時代が変わるなかで、企業が求めることに変化をお感じでしょうか
昨今は、「いわゆるZ世代と言われる若手社員の育成をどうすべきか」というお悩みが多いですね。新人から3年目までのコロナ禍採用の社員は新人研修もオンラインで業務はテレワークのため、同期のつながりもなく孤立して辞める、というケースや、上司の厳しい指導についていけずに辞めるなどのケースが増えているようです。Z世代の多くは、先輩との仲の良さ、職場の雰囲気、助け合える環境であることを職場に求める傾向にありますが、それが研修の場でも表れていると感じます。こちらから歩み寄れば嬉しそうにされるのですが、受講者から歩み寄ってこないケースが増えました。ですから研修においては、個別のフィードバックをする、全員の名前を呼ぶ、発言していない人をチェックし漏れのないようにするなど、「個」に関わることを意識するようにしています。
今後更に増えていく「Z世代」を育成する上で大切なことは何でしょうか
「集団ではなく個を見て育てる」「共創の姿勢を育てる」「自主性を育てる」という3つの視点が重要です。「個」を理解し尊重し、ゴールを共有し共に目指し、自律学習サイクルをサポートする。それらを具体化しつつ、世代特徴を捉えたコミュニケーションを行う。そのようなマネジメントスキルが必要と考えます。

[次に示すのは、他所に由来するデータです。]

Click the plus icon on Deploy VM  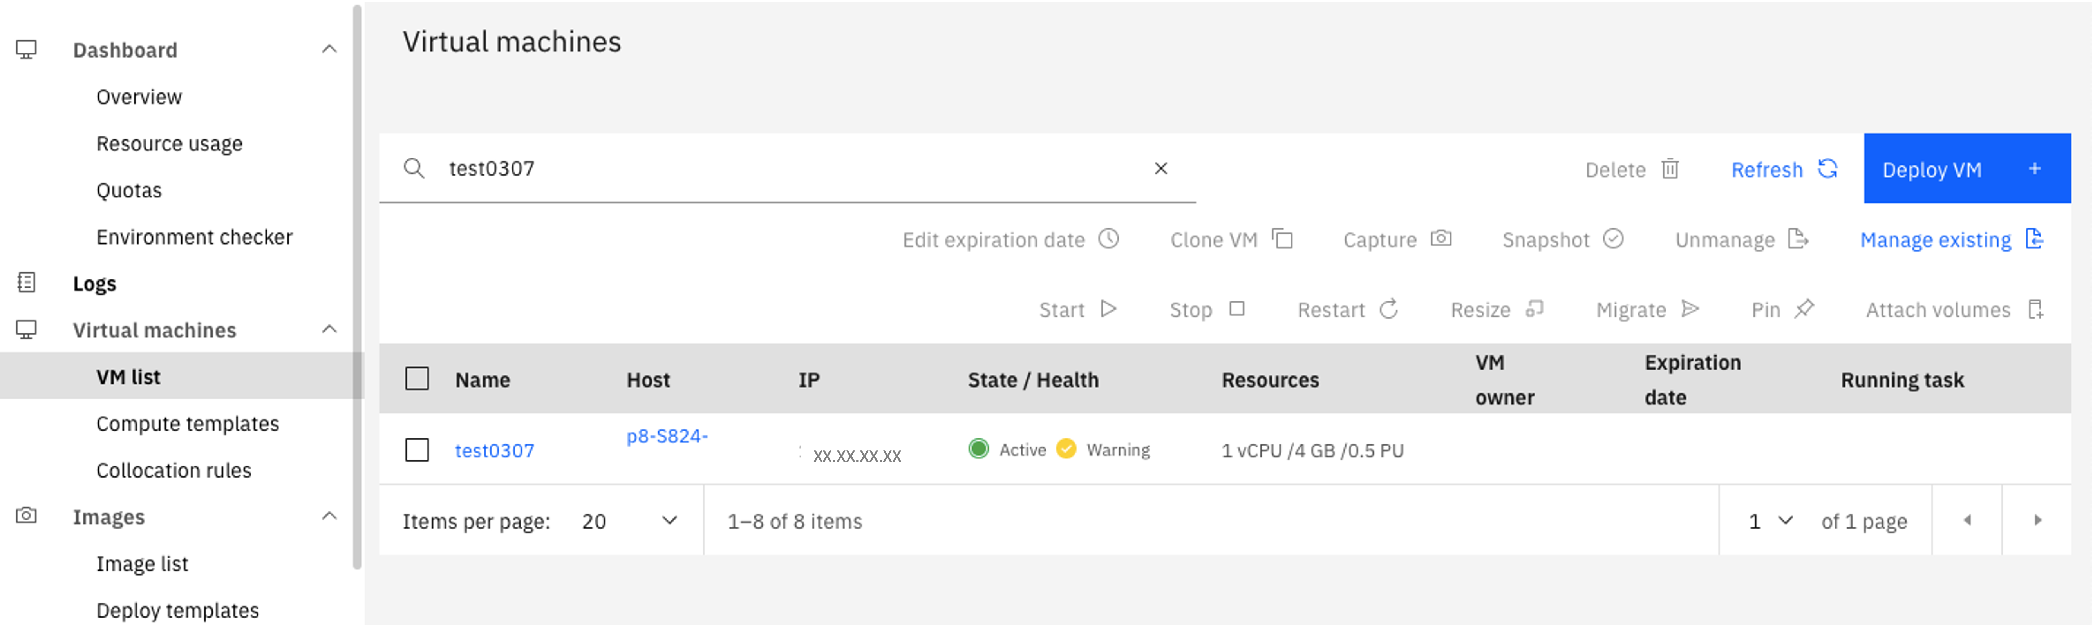[x=2035, y=168]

渡邉先生も時には落ち込むことがあるそうです。そんな時の対処法を伺いました
~客観視~
わけもなく落ち込んだり、だめだと思う時が私にもあります。そういう時には「なぜそう思うのか」、自分を客観視し振り返るようにしています。
なぜ嫌なのか、なぜ自信がないのかなどを分析しその事実だけをならべてみる。例えば、「準備はここまでできている」「以前はこういうふうに進行した」など、主観やトラウマや価値観を外して事実だけを出して並べてみると、「どうやら恐れるような事実はないようだ」「ネガティブな感情は、自分自身の問題だ」と発見できることが多くあります。つまずいた時には、「客観視」がおすすめです。
プライベートでは・・・
集中して何かを作るのが好きな渡邉先生は、お休みの日は料理に集中されるそうです。お正月には黒豆や栗きんとん、伊達巻などのお節も一からお作りになるとのこと。また、長期休みには推理小説などお仕事と関係のない本を読むことに喜びを感じるそうです。